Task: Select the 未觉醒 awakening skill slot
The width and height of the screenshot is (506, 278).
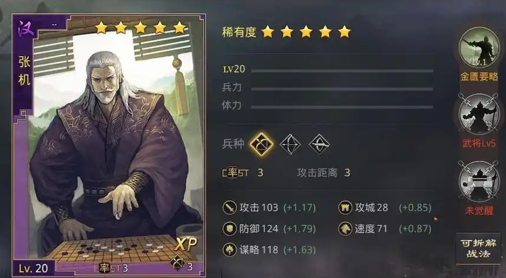Action: pyautogui.click(x=479, y=181)
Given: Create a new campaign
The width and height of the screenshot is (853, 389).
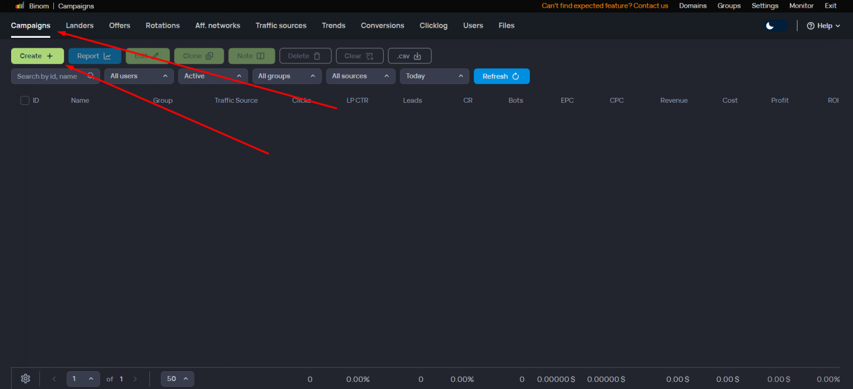Looking at the screenshot, I should (37, 56).
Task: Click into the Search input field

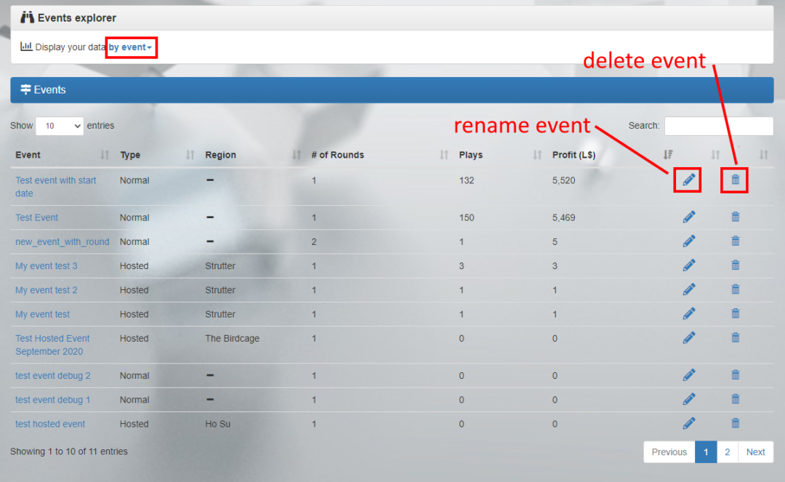Action: [718, 126]
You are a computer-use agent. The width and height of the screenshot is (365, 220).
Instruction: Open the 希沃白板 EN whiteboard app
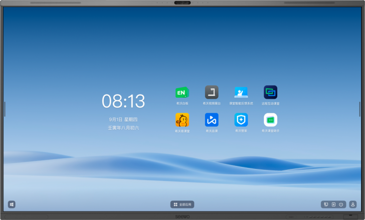click(182, 93)
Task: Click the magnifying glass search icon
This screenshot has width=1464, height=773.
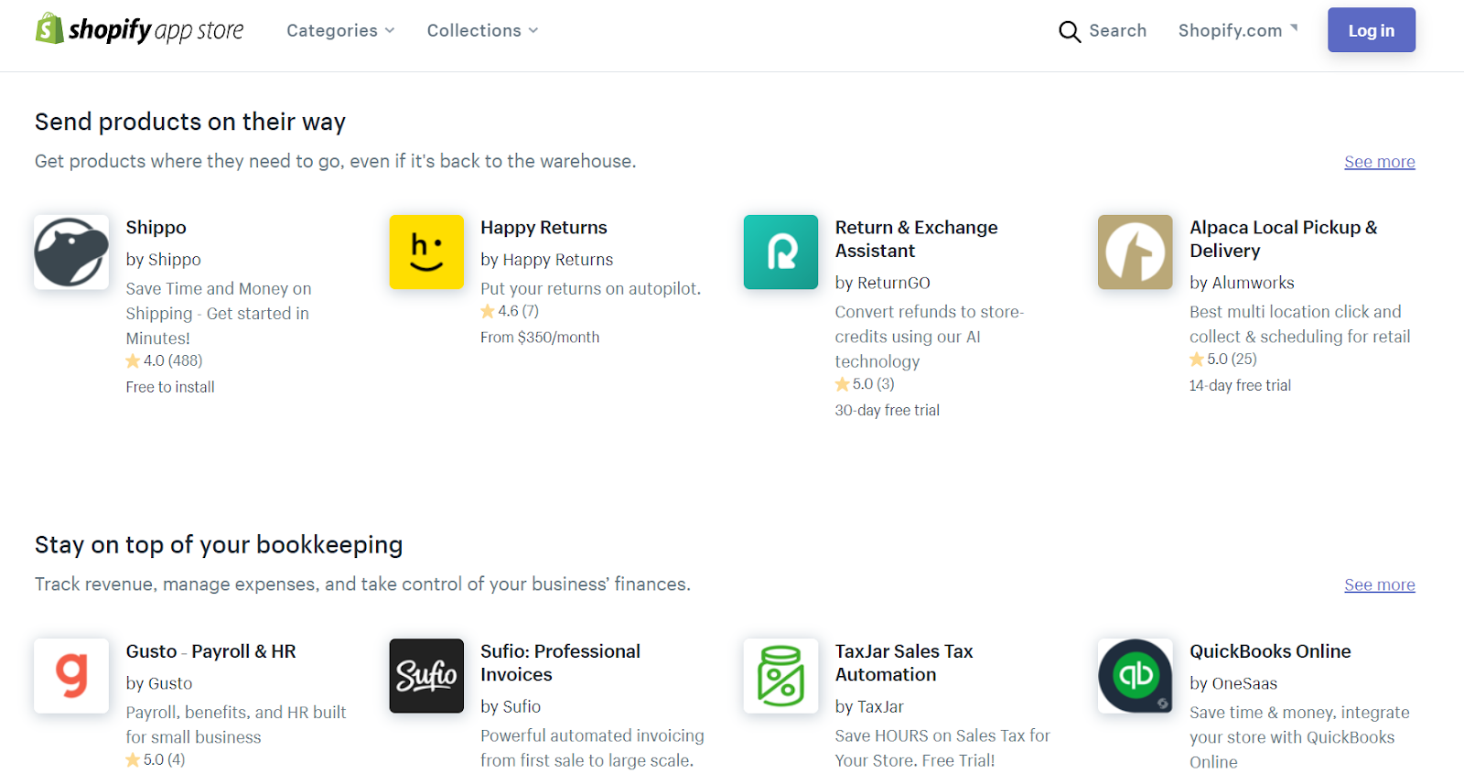Action: [x=1069, y=31]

Task description: Using the records above, output an exact copy without any pictures.

Reply:
Task: Select the 未觉醒 awakening skill slot
The width and height of the screenshot is (506, 278).
Action: pyautogui.click(x=479, y=181)
Given: Create a new campaign
The width and height of the screenshot is (853, 389).
Looking at the screenshot, I should (37, 56).
Task: Click into the Search input field

Action: [718, 126]
You are a computer-use agent. The width and height of the screenshot is (365, 220).
Instruction: Open the 希沃白板 EN whiteboard app
click(182, 93)
Task: Click the magnifying glass search icon
This screenshot has width=1464, height=773.
Action: [x=1069, y=31]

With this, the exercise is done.